* Data provided
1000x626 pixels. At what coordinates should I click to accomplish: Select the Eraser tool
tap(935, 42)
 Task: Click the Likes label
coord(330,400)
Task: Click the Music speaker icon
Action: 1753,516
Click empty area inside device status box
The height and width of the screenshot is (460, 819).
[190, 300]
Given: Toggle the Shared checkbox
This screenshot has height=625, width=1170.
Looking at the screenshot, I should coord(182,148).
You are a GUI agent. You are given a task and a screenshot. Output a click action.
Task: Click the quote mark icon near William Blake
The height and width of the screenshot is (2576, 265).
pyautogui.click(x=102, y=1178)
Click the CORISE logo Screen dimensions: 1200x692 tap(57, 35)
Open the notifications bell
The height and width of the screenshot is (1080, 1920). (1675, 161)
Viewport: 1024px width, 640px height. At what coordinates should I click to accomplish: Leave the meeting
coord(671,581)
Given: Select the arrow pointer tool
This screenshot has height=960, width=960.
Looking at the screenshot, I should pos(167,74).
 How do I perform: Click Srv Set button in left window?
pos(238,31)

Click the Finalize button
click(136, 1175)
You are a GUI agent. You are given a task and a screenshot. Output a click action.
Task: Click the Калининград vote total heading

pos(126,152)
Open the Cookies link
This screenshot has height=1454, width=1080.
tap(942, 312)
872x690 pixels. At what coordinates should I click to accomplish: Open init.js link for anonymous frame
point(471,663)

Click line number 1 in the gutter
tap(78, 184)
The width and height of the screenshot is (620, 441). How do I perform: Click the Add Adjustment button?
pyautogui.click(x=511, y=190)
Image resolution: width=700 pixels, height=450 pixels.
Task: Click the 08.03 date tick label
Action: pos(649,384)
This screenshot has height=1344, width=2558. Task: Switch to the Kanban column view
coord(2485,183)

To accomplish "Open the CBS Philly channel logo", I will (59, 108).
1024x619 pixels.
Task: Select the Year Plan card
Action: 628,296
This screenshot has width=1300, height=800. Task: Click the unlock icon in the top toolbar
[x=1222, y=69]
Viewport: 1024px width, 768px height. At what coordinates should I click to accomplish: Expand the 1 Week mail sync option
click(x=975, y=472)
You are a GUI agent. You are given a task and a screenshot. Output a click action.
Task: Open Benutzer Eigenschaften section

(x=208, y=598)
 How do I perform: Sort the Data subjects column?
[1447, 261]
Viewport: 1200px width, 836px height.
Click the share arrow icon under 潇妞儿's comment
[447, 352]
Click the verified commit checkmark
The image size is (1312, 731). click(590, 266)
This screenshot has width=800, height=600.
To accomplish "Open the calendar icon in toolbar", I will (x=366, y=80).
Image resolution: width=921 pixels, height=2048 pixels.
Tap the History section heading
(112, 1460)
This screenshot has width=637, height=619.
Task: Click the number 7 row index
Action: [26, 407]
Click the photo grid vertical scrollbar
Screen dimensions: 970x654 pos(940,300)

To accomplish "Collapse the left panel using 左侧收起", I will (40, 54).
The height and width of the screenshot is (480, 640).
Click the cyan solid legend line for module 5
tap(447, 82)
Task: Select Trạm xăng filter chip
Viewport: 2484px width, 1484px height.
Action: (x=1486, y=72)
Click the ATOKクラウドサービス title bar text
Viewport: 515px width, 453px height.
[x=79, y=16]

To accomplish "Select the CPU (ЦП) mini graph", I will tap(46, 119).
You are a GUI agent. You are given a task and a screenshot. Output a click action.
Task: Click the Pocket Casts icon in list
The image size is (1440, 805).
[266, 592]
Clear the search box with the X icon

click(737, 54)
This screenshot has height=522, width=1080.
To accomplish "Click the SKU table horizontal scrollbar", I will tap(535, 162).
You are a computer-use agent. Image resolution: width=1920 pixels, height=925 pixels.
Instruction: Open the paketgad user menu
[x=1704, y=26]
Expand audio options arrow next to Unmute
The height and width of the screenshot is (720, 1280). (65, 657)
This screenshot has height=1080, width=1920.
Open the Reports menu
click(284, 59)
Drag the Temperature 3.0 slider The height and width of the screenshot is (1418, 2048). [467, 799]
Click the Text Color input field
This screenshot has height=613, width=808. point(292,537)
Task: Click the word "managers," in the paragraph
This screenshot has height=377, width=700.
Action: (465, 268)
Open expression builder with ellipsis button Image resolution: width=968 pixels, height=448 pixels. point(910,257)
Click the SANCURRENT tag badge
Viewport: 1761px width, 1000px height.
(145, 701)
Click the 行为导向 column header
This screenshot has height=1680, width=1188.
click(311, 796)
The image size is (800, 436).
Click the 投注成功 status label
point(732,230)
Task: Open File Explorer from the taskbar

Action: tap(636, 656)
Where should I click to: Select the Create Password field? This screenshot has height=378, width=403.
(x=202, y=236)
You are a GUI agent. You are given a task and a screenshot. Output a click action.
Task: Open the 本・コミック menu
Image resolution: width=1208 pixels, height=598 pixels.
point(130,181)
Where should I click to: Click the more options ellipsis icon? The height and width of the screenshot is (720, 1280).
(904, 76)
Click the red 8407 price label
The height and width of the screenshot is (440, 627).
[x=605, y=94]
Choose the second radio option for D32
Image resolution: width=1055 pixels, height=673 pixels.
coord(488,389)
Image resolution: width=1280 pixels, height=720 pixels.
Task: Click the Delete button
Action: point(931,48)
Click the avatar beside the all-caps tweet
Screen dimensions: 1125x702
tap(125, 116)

* What to work on
Please render every line of the listing above as a JSON list of strings, one string per line, with blank lines left out.

* Finished answer
[
  "1000x626 pixels. At what coordinates should I click to accomplish: Select the Eraser tool",
  "tap(935, 42)",
  " Task: Click the Likes label",
  "coord(330,400)",
  "Task: Click the Music speaker icon",
  "Action: 1753,516",
  "Click empty area inside device status box",
  "The height and width of the screenshot is (460, 819).",
  "[190, 300]",
  "Given: Toggle the Shared checkbox",
  "This screenshot has height=625, width=1170.",
  "Looking at the screenshot, I should coord(182,148).",
  "You are a GUI agent. You are given a task and a screenshot. Output a click action.",
  "Task: Click the quote mark icon near William Blake",
  "The height and width of the screenshot is (2576, 265).",
  "pyautogui.click(x=102, y=1178)",
  "Click the CORISE logo Screen dimensions: 1200x692 tap(57, 35)",
  "Open the notifications bell",
  "The height and width of the screenshot is (1080, 1920). (1675, 161)",
  "Viewport: 1024px width, 640px height. At what coordinates should I click to accomplish: Leave the meeting",
  "coord(671,581)",
  "Given: Select the arrow pointer tool",
  "This screenshot has height=960, width=960.",
  "Looking at the screenshot, I should pos(167,74).",
  " How do I perform: Click Srv Set button in left window?",
  "pos(238,31)",
  "Click the Finalize button",
  "click(136, 1175)",
  "You are a GUI agent. You are given a task and a screenshot. Output a click action.",
  "Task: Click the Калининград vote total heading",
  "pos(126,152)",
  "Open the Cookies link",
  "This screenshot has height=1454, width=1080.",
  "tap(942, 312)",
  "872x690 pixels. At what coordinates should I click to accomplish: Open init.js link for anonymous frame",
  "point(471,663)",
  "Click line number 1 in the gutter",
  "tap(78, 184)",
  "The width and height of the screenshot is (620, 441). How do I perform: Click the Add Adjustment button?",
  "pyautogui.click(x=511, y=190)",
  "Image resolution: width=700 pixels, height=450 pixels.",
  "Task: Click the 08.03 date tick label",
  "Action: pos(649,384)",
  "This screenshot has height=1344, width=2558. Task: Switch to the Kanban column view",
  "coord(2485,183)",
  "To accomplish \"Open the CBS Philly channel logo\", I will (59, 108).",
  "1024x619 pixels.",
  "Task: Select the Year Plan card",
  "Action: 628,296",
  "This screenshot has width=1300, height=800. Task: Click the unlock icon in the top toolbar",
  "[x=1222, y=69]",
  "Viewport: 1024px width, 768px height. At what coordinates should I click to accomplish: Expand the 1 Week mail sync option",
  "click(x=975, y=472)",
  "You are a GUI agent. You are given a task and a screenshot. Output a click action.",
  "Task: Open Benutzer Eigenschaften section",
  "(x=208, y=598)",
  " How do I perform: Sort the Data subjects column?",
  "[1447, 261]",
  "Viewport: 1200px width, 836px height.",
  "Click the share arrow icon under 潇妞儿's comment",
  "[447, 352]",
  "Click the verified commit checkmark",
  "The image size is (1312, 731). click(590, 266)",
  "This screenshot has width=800, height=600.",
  "To accomplish \"Open the calendar icon in toolbar\", I will (x=366, y=80).",
  "Image resolution: width=921 pixels, height=2048 pixels.",
  "Tap the History section heading",
  "(112, 1460)",
  "This screenshot has width=637, height=619.",
  "Task: Click the number 7 row index",
  "Action: [26, 407]",
  "Click the photo grid vertical scrollbar",
  "Screen dimensions: 970x654 pos(940,300)",
  "To accomplish \"Collapse the left panel using 左侧收起\", I will (40, 54).",
  "The height and width of the screenshot is (480, 640).",
  "Click the cyan solid legend line for module 5",
  "tap(447, 82)",
  "Task: Select Trạm xăng filter chip",
  "Viewport: 2484px width, 1484px height.",
  "Action: (x=1486, y=72)",
  "Click the ATOKクラウドサービス title bar text",
  "Viewport: 515px width, 453px height.",
  "[x=79, y=16]",
  "To accomplish \"Select the CPU (ЦП) mini graph\", I will tap(46, 119).",
  "You are a GUI agent. You are given a task and a screenshot. Output a click action.",
  "Task: Click the Pocket Casts icon in list",
  "The image size is (1440, 805).",
  "[266, 592]",
  "Clear the search box with the X icon",
  "click(737, 54)",
  "This screenshot has height=522, width=1080.",
  "To accomplish \"Click the SKU table horizontal scrollbar\", I will tap(535, 162).",
  "You are a computer-use agent. Image resolution: width=1920 pixels, height=925 pixels.",
  "Instruction: Open the paketgad user menu",
  "[x=1704, y=26]",
  "Expand audio options arrow next to Unmute",
  "The height and width of the screenshot is (720, 1280). (65, 657)",
  "This screenshot has height=1080, width=1920.",
  "Open the Reports menu",
  "click(284, 59)",
  "Drag the Temperature 3.0 slider The height and width of the screenshot is (1418, 2048). [467, 799]",
  "Click the Text Color input field",
  "This screenshot has height=613, width=808. point(292,537)",
  "Task: Click the word \"managers,\" in the paragraph",
  "This screenshot has height=377, width=700.",
  "Action: (465, 268)",
  "Open expression builder with ellipsis button Image resolution: width=968 pixels, height=448 pixels. point(910,257)",
  "Click the SANCURRENT tag badge",
  "Viewport: 1761px width, 1000px height.",
  "(145, 701)",
  "Click the 行为导向 column header",
  "This screenshot has height=1680, width=1188.",
  "click(311, 796)",
  "The image size is (800, 436).",
  "Click the 投注成功 status label",
  "point(732,230)",
  "Task: Open File Explorer from the taskbar",
  "Action: tap(636, 656)",
  "Where should I click to: Select the Create Password field? This screenshot has height=378, width=403.",
  "(x=202, y=236)",
  "You are a GUI agent. You are given a task and a screenshot. Output a click action.",
  "Task: Open the 本・コミック menu",
  "Image resolution: width=1208 pixels, height=598 pixels.",
  "point(130,181)",
  "Where should I click to: Click the more options ellipsis icon? The height and width of the screenshot is (720, 1280).",
  "(904, 76)",
  "Click the red 8407 price label",
  "The height and width of the screenshot is (440, 627).",
  "[x=605, y=94]",
  "Choose the second radio option for D32",
  "Image resolution: width=1055 pixels, height=673 pixels.",
  "coord(488,389)",
  "Image resolution: width=1280 pixels, height=720 pixels.",
  "Task: Click the Delete button",
  "Action: point(931,48)",
  "Click the avatar beside the all-caps tweet",
  "Screen dimensions: 1125x702",
  "tap(125, 116)"
]